Art as Joy, Art as Resistance: Interview with Artist Patrick Gabaldon

Born and raised in the border city of El Paso Texas, Artist Patrick Gabaldon creates pieces of work that highlight the beauty of the Chihuahuan desert. Gabaldon began painting in 2012, and with both sides of his family being Mexican-American he grew up in a home rich with tradition and culture. With each new piece, he looks for inspiration everywhere and constantly seeks to bring joy through color. Through vivid images of the borderland, he invokes this joy and pride of culture and uses his medium as a means of resistance.

The following is our email conversation about his work, inspiration, and thoughts on the role of art as resistance.

What are you trying to communicate with your art?
If you look through my past works and current work you will see that my voice has changed a bit but always comes back to color. The world can be so dark…I use my work to help combat the darkness in my life and in the lives of others.

There have been a few pieces where there are definite messages. Certain pieces represent and are a response to the world around me here in the border. After experiencing the constant bigoted hate speech from the President I felt compelled to create. His administration still continues to paint our diverse community and all communities of color with this broad hateful brush. All the trash coming out of his mouth (and still….) made it clear to me that we must all stand against this misinformed bigotry.  

“Señora Libertad.”

The night of the election I felt compelled to create and put pen to paper. Over the next few days, I worked constantly on a new piece that represents immigrant pride, cultural pride, and personal pride. The piece also represents the strength and bravery it takes for many Americans and individuals to simply be who they are. I was trying to communicate that sometimes being yourself is a protest. The piece is titled Senora Libertad and depicts a Folklorico dancer draped in a gown inspired by the Statue of Liberty and the pride flag. Her lamp in hand and crown depict a proud Lady Liberty welcoming all no matter the color of their skin or the country they are fleeing. She remains one of my favorite pieces.

Recently I created a sister piece to Senora Libertad. It doesn’t have a title yet but represents the anger and shame I feel surrounding the message of hate promoted by the current President. This piece is of a Pinata swinging above a pitchfork. To me the message is clear. Constantly the immigrant and Hispanic community are being scapegoated. The pitchfork represents the vitriol and hate aimed at the border community and immigrant. The piece also speaks to cultural appropriation of Mexican-American tradition. Popular culture loves tacos, sombreros, and pinatas but shuns the people who created and celebrate these things. And what is inside the pinata? Love, family, and goodies. The Immigrant is all of these things! Often families save so long to celebrate life’s milestones with pinatas. We are like these pinatas. We bring so much to the table and can create so much goodness.

What do the borderlands mean and represent to you?

The border represents everything. It is a physical manifestation of life’s great contradictions. The spirit of the border and its people flow back and forth every day in a way that can only be described as a slow dance. Each side has quirks and habits of the other, making the borderland some strange amalgamation of the two places. It is something one can only experience on the border. The border is rough and unforgiving. It is also filled with life and acceptance. It is a place like no other and I proudly call it my home. These contradictions are amazing and complex. Maybe that’s the word I’m really searching for… complexity.

--- Written exercise ---
Write the next part of the interview with artist Patrick Gabaldon, beginning right after his answer that closes with the word "complexity."

--- Raw data ---
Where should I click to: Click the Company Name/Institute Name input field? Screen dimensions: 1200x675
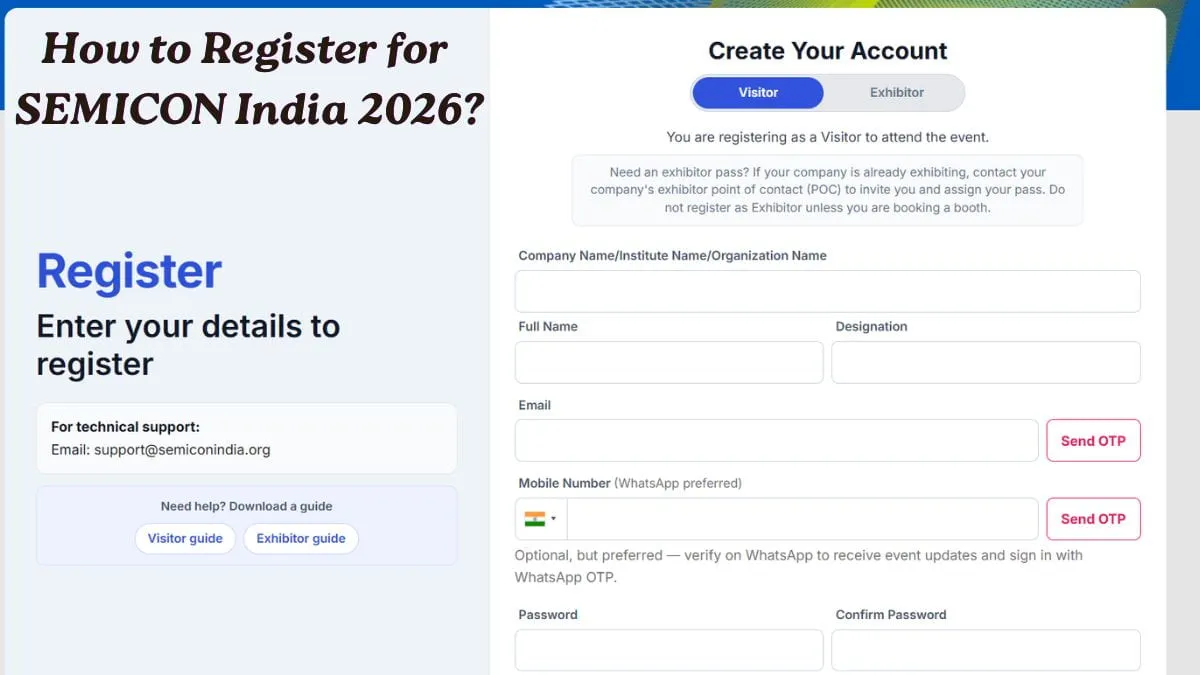coord(828,291)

--- Written answer ---
“I am most inspired by the toughness and resiliency of the border and its people.

What role do you see artists having in society?

Artists and their work have an immense role. They help show the community that there is value in creative expression and free thinking. Their work is a mirror that helps us see our own complexities and contradictions. I also believe that as funding for the arts and afterschool programs get cut, artists will have more responsibility to make their work more accessible to affected communities.

What role do you see art playing in activism and political work?

Art has always had a role in political and social activism and will continue to be a cornerstone of activism around the globe. Often times we can’t find the words to describe how we feel. Sometimes our intentions and frustrations are best communicated through art.

You don’t have to look far to notice great art in activism. This year’s Women’s March was a great example of activism and art moving a message forward together. Whole articles were written focusing solely on the artwork created for the March and all of the globe artists are challenging cultural norms and the status quo through expressive artwork.

What does it mean to you to be a Latino artist in Texas?

It means so many things.

It means that I have an extra responsibility to represent our community in everything I do.

It means that my work will always speak to my cultural upbringing and heritage.

It means that I am one of many. There are so many talented Latino artists here in the state that often get overlooked or devalued because of their latino-ness or because they create on walls instead of in galleries. I am lucky because I call the border my home and because the city of El Paso does so much to support and grow local art.

Being a Latino artist in Texas is no different than being a Latino teacher or a Latino Judge or a Latino politician in Texas. It means that we represent so much more than the profession we choose and the job we do. I believe that this is the case for all people of color. Latinos are no exception. It also means that we have a duty to reach back and help others in our communities through art. Whether it’s donating time or art, Latino artists owe a debt to the forgotten and overlooked talents in Latino and Chicano art. Latino artists should take ownership and pride in our heritage and support one another.

          

What role do you see your art playing in light of the current political administration, both in Texas and nationally?

 I know that I can’t be the only Texan frustrated and disappointed in State and National politics. I only wish that my art can bring joy in those times of frustration and embolden others to take pride in their culture and heritage. Maybe my colorful pieces can inspire other Latino voices in Texas to be bold and proud in the face of adversity.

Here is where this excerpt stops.